Required work = The records sit below. Return every line in them that holds the word "agent".

Records for the task =

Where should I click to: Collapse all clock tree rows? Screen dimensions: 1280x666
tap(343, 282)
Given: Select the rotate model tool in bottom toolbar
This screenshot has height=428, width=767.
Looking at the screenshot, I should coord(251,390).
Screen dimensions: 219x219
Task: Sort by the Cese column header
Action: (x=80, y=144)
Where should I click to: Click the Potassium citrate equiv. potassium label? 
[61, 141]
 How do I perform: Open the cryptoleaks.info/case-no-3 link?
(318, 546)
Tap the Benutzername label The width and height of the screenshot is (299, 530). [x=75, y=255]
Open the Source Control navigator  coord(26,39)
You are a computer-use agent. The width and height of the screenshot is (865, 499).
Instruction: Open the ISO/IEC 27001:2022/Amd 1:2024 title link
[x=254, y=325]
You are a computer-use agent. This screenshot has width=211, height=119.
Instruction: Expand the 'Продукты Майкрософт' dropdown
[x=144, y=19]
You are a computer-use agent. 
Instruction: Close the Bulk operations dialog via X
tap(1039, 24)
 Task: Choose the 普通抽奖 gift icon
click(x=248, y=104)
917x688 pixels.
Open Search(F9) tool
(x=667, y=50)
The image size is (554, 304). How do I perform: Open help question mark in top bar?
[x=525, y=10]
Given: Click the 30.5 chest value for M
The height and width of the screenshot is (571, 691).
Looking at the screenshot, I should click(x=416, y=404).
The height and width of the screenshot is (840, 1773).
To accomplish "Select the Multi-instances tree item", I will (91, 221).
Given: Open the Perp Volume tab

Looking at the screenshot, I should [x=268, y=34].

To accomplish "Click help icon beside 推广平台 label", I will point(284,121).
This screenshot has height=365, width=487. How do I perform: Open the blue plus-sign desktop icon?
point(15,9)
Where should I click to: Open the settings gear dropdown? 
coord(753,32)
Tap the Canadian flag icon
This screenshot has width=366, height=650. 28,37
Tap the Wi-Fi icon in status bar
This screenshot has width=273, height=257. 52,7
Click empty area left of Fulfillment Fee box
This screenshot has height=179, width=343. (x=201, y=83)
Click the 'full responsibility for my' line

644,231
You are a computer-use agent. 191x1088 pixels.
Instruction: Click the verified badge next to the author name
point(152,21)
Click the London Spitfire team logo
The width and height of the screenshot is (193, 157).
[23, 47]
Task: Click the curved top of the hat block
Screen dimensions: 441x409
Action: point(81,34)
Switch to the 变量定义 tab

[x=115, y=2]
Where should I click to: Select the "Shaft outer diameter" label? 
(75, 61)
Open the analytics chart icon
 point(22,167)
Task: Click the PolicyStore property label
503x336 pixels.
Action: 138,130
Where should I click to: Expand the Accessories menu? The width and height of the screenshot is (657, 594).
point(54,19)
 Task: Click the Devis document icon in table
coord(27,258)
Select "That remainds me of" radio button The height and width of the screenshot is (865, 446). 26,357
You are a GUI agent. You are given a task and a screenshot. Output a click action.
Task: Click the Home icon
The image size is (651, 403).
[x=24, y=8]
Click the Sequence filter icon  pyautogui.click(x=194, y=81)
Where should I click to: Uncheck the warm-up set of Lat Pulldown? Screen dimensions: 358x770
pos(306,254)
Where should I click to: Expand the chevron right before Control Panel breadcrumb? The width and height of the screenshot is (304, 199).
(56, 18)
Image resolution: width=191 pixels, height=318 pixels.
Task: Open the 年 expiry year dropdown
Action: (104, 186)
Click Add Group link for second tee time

Result =
You are a computer-use agent. The width and height of the screenshot is (865, 499).
You are a computer-use agent. This screenshot has width=211, height=119.
You are a computer-use agent. 
You are a computer-use agent. 191x1088 pixels.
You are a GUI agent. You are given a task and a screenshot. Output a click action.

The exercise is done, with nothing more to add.